EXCERPTED TEXT:
»»

ChenDelong1999 / polite-flamingo

🦩 Visual Instruction Tuning with Polite Flamingo - training multi-modal LLMs to be both clever and polite! (AAAI-24 Oral)
https://arxiv.org/abs/2307.01003
63 stars 3 forks source link

Dataset-PointingQA #2

Closed IQ250 closed 1 year ago

IQ250 commented 1 year ago

Hello authors. Thanks for your effort in dataset contribution, but I feel confused to align the image in PF-1M to the open-source dataset [PointingQA]. For example,

/pointingga-main/Datasets/LookTwiceQA/images_with_points_train/train_42636.jpg how to find this image in [PointingQA] or [Visual Genome]?
ChenDelong1999 commented 1 year ago

Hi,

Thank you for reaching out and bringing this issue to our attention. We sincerely apologize for any confusion that may have arisen.

For datasets such as PointQA and RefCOCOg, we create visual prompts (e.g., colored arrows or bounding boxes) based on the given annotations, for example:

image

The image index (e.g., 42636) does not correspond to the original VG dataset, and we will upload the rendered images soon.

««

EXERCISE DATA:
»»

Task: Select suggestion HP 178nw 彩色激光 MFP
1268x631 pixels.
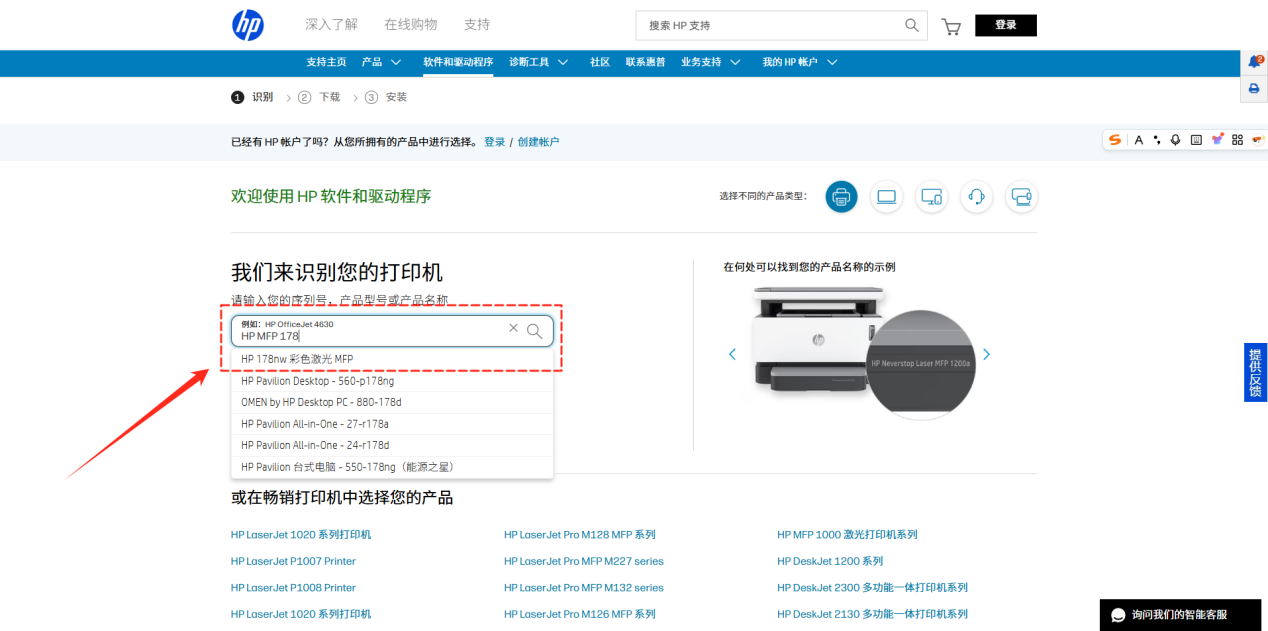Action: tap(296, 358)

««

WHAT YOU NEED TO DO:
**1)** In the issue thread, shorten the paragraph that begins "The image index (e.g., 42636)" and keep its main facts.
**2)** Answer from the issue thread:
(a) How many stars does the project have?
(b) Which two datasets does the reply name as ones where visual prompts are made from the given annotations?
(c) What kinds of visual prompts does the reply give as examples?
**3)** Resume the issue thread about matching PF-1M images to PointingQA, writing what could come after its last sentence.
The material has nothing to do with the issue thread.

RESPONSES TO THE TASKS:
**1)** Image numbers like 42636 don't match the original VG dataset, and the rendered images will be uploaded soon.

**2)**
(a) 63
(b) PointQA and RefCOCOg
(c) Colored arrows or bounding boxes

**3)**
IQ250 commented 1 year ago

I see. Thanks, and looking forward to your paper being accepted

ChenDelong1999 commented 1 year ago

Hi @IQ250 , the raw images, resized to their shortest dimension of 336 pixels, have been uploaded to the Hugging Face dataset repository. You can access it here. This zip file contains the rendered image data for PointQA (LookTwiceQA and LocalQA), RefCOCOg, and the RET-3 remote sensing captioning datasets (RSITMD, RSICD, UCM).

Below, you'll find a table that maps each dataset folder within the zip file to the corresponding image path in PF-1M:

Dataset Zip Folder Image Path in PF-1M
RefCOCOg resized_images_refcocog.zip /refcocog/images_with_bbox/
PointQA - LookTwiceQA resized_images_looktwice.zip /pointingqa-main/Datasets/LookTwiceQA/images_with_points_train/
PointQA - LocalQA resized_images_localqa.zip /pointingqa-main/Datasets/LocalQA/images_with_points/
RET-3 resized_images_rsitmd_rsicd_ucm.zip /rsitmd_rsicd_ucm/images_no_tif/

I hope this helps! If you've got any more questions, just let me know.